The museum founders that we tracked down and interviewed covered a huge range people from all walks of life. They included a miner (Blaenavon Community Museum), teachers (Nidderdale Museum, Little Chester Heritage Centre), managing directors (British Commercial Vehicle Museum), artists (National Waterways Museum), a Colonel (Adjutant General Corps Museum), a security guard (Micro Museum), a Scottish Lord (Museum of the Isles) and much to my surprise, and somehow I didn’t figure this out until after the interview, Nigel Farage’s father, a stockbroker (Kent and Sharpshooters Yeomanry Museum).
So how do you find a founder of a museum, sometimes years or even decades after they have left or retired? The starting point for me – and the thing that made the task much easier than expected – was the Mapping Museums project database (this will be freely available to the public online next year). After a bit of experimentation, it soon became easy to view the museum distribution on a map and run off lists of them in a certain area, topic or geo-demographic neighbourhood. These were the main attributes we used to ensure that we spoke to a good range of museums across the UK.

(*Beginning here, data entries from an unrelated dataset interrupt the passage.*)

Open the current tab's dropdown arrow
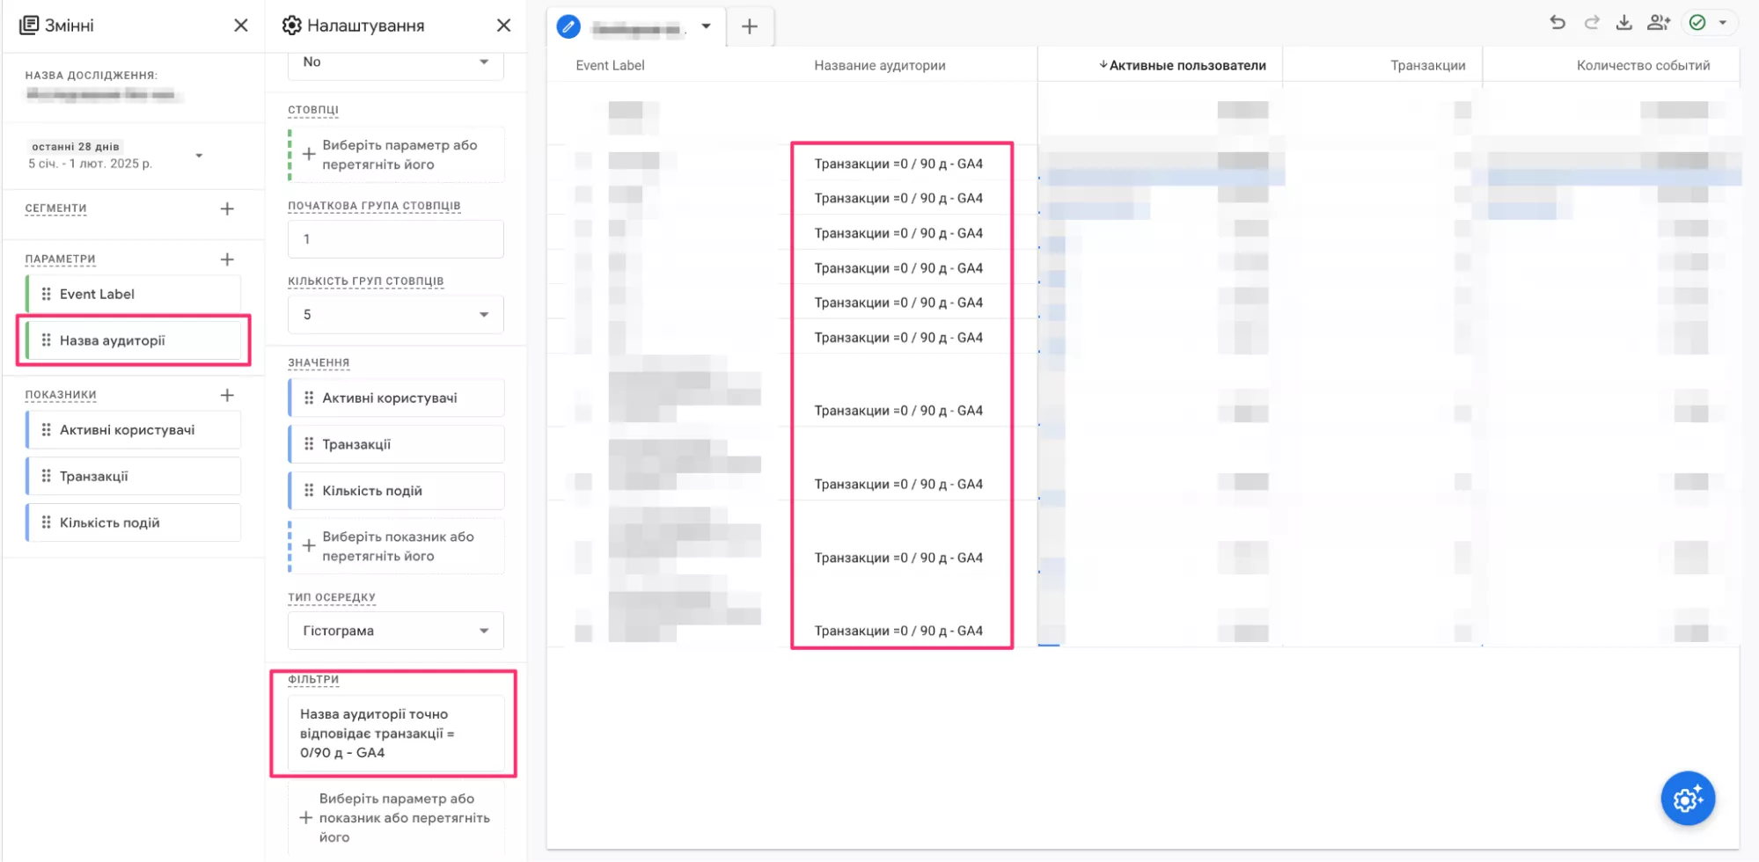Image resolution: width=1759 pixels, height=862 pixels. (x=706, y=26)
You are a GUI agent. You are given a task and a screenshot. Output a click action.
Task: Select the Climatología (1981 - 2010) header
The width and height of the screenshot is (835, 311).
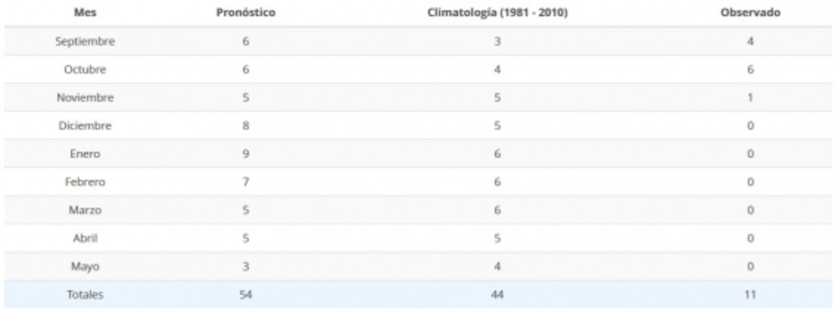coord(497,13)
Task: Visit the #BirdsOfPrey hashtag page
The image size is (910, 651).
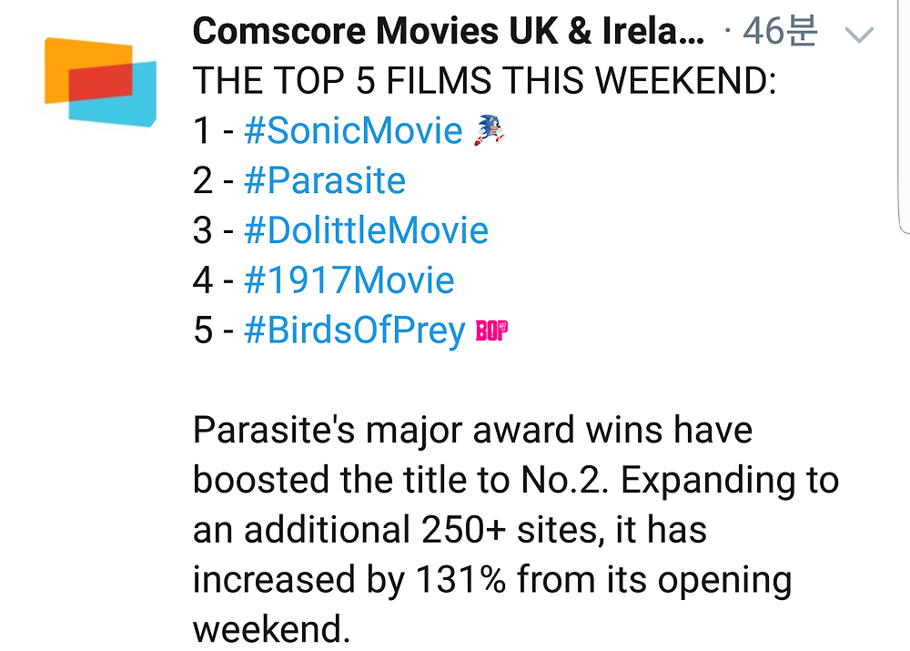Action: pos(355,331)

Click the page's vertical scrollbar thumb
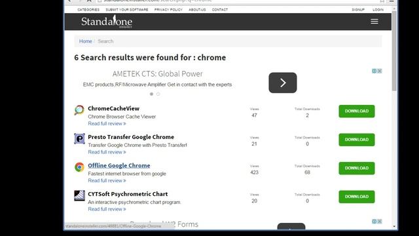(394, 51)
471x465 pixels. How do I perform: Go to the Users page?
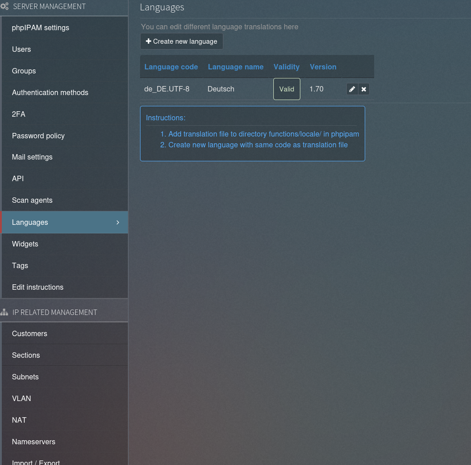(22, 50)
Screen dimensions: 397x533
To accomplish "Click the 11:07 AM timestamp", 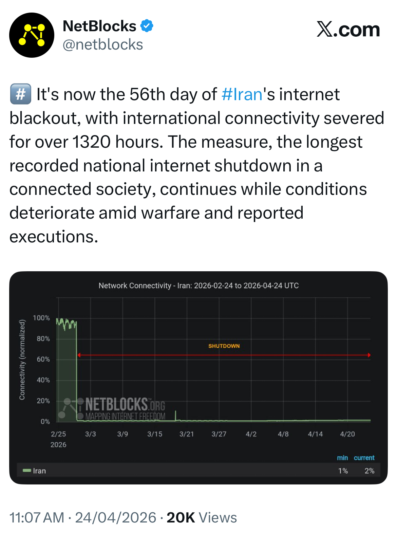I will [x=37, y=518].
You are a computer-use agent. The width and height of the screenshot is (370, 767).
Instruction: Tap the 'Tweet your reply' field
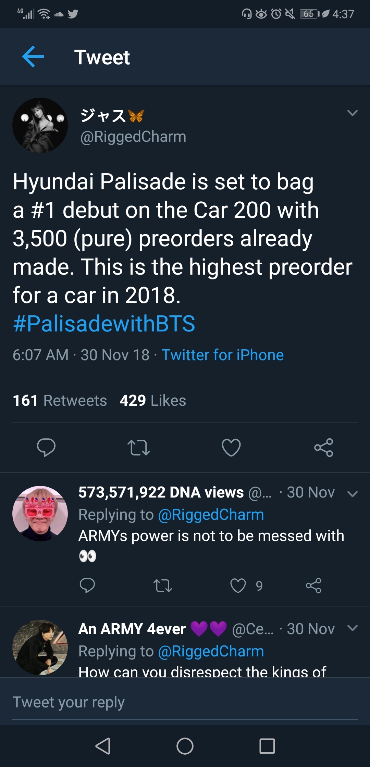(185, 703)
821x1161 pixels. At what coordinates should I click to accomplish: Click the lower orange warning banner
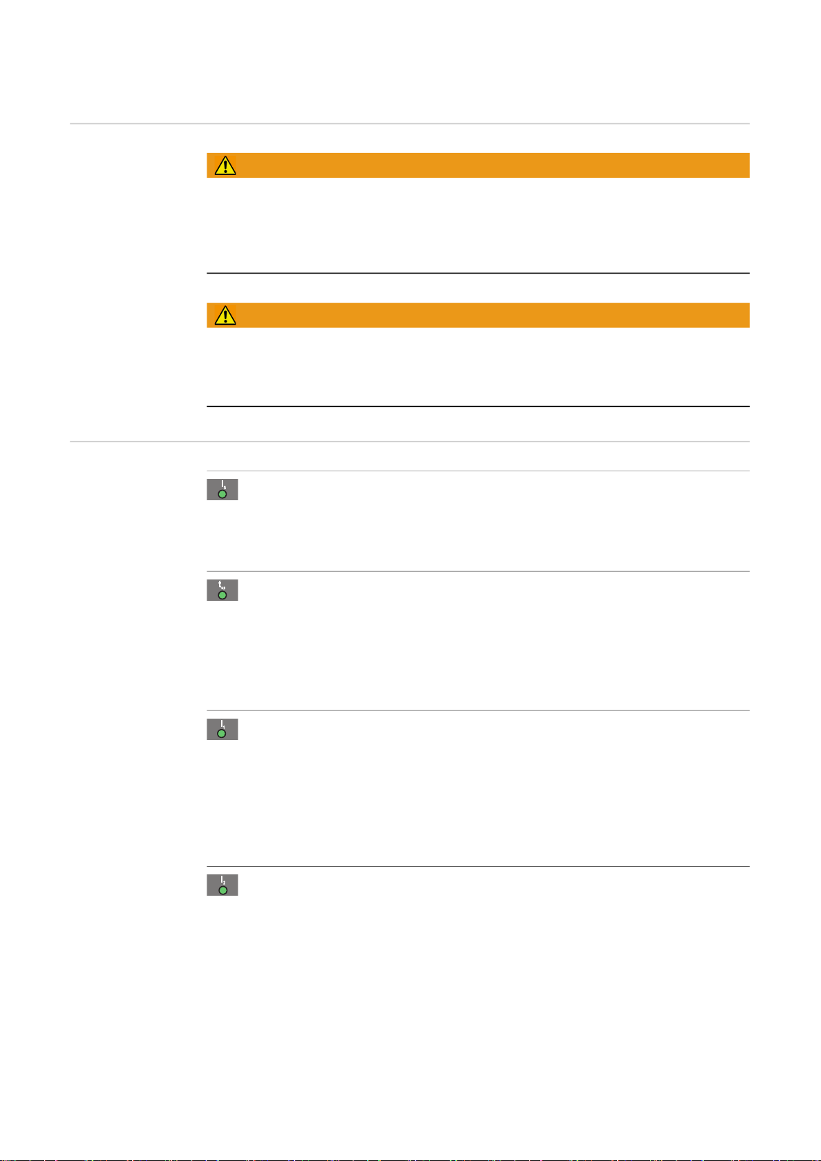pyautogui.click(x=478, y=315)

For example, when looking for military museums in Lincolnshire (an easy search on our database, selecting area and topic), there were more than a dozen that looked promising. I downloaded the data into an Excel spreadsheet so I could sort them by attributes – this meant I could try and get a spread of opening dates across the period (1960 to present) and check their size and governance.
This gave me my shortlist; now the time-consuming part began – trying to identify the founder(s), figure out if they were still alive and if they were, attempt to get their contact details.
Calling and emailing the museum was the next step – but surprisingly this was not always fruitful. Smaller museums are often open seasonally on a couple of days a week, so timing the approach was essential. Even then existing staff (or more commonly volunteers) might have started work long the founder had left the scene. At more recently established museums the founder was usually still involved, and colleagues were usually happy to make the introduction. I always offered to share the eventual interview transcript with the interviewee and the museum, so they could have something for their help which might contribute to their institutional archive.
Inevitably many prospective emails and answerphone messages went unanswered. Then the internet was invaluable– searching current (or old, using web.archive.org) museum websites; online annual reports, the Charity Commission register, newsletters, local press coverage and even obituaries to help piece things together. Usually I could find a name, personal email address or direct phone number of someone involved, gleaned from an old press release or an old appeal for volunteers.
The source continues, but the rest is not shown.